I love you, I will always love you.
She shook her head to clear away the syllables.
You two gave my life its meaning.
She clenched her teeth until her jaw ached.
At the age of six or seven Ingrid’s favorite book had been
Peter Pan in Kensington Gardens.
Peter returned home and found the window barred and bolted and saw his mother with a new baby in her arms. Ingrid asked to have the chapter read aloud to her again and again and sobbed as if she would die—then put herself to sleep planning revenge on Peter’s behalf. Ingrid would hate Hannah for leaving home and would dream of retribution. Eddie would make her a stranger and be sure she had never loved him, from the beginning.

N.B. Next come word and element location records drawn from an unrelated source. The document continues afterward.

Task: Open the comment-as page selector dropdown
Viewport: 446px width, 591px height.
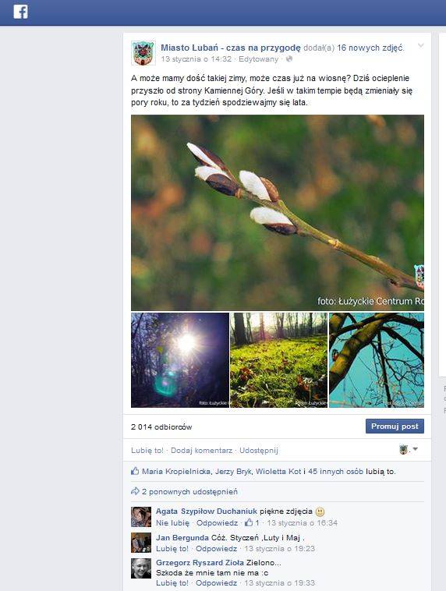Action: (x=409, y=449)
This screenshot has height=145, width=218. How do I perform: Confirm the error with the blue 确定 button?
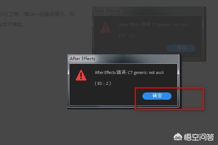click(x=157, y=96)
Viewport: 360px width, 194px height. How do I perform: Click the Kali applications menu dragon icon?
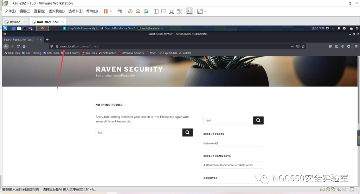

Flying down the highway, she heard their baby fists rap on the tightly closed car windows and their voices begging to be let in.
 
 
Liz ran down Casabella Road, daring the rain to come. Her joints creaked and her muscles stretched like old bubble gum. She had woken in a slough, glum to her toes. Running sometimes helped. The sky was low and gray and misty on the edges, spilling down the hills like water over rocks.
She detoured left on Las Robles. It had been an oak-strewn hillside sloping down to Bluegang when they were kids. Now manorial edifices of stone and brick rose on quarter-acre lots, surrounded by bright green lawns despite the water shortage.
I’m not against new houses. I’m not against change.
Nothing is forever, Liz thought as she skirted a place in the road dug up for underground power lines. Everything dies eventually, and friendships sputtered out from inattention, dishonesty and cowardice. The incident at Bluegang comprised but a fraction of a day in childhoods otherwise rich in light and laughter; no wonder she and Jeanne and Hannah had believed they could coast through the years on what they had agreed to remember. Their complicit silence had been a way of denying time and change. If Liz had not been visited by nightmares blacker than any secret, if Gerard had not been there to counsel her, if she had not come back demanding that they talk about Bluegang, if she had not come back to get an abortion—so many contingencies, so many opportunities to reconsider or turn back—they might have floated on down into old age reminiscing like codgers in a sentimental movie. But she had returned to Rinconada and now, while Liz hoped she and Jeanne might have taken their first tentative steps outside the box and begun to truly see and know each other, she and Hannah were estranged as never before.
She recalled the fierceness of their childhood fights, always them against her and rarely over anything more important than a whim: notes passed around her, snubs and giggles and whispers and Liz left in the dust as Hannah and Jeanne rode off on their bikes. Two in the box and one outside longing to be invited in. A classic pattern and, inevitably, Liz so hated being left out she would apologize even if she didn’t always know what she’d done. She’d make something up and say how sorry she was and please, please, please would they be her friends again? The apology always satisfied Hannah and Jeanne and they magnanimously forgave her and moved over and let her snuggle back into her own warm corner of the box. She had wanted to be Hannah, to be Jeanne, to be anyone but who she was and her place in the trio had been based on that. Recalling now her willingness to play the timid underdog, her heart ached for the girl she had been.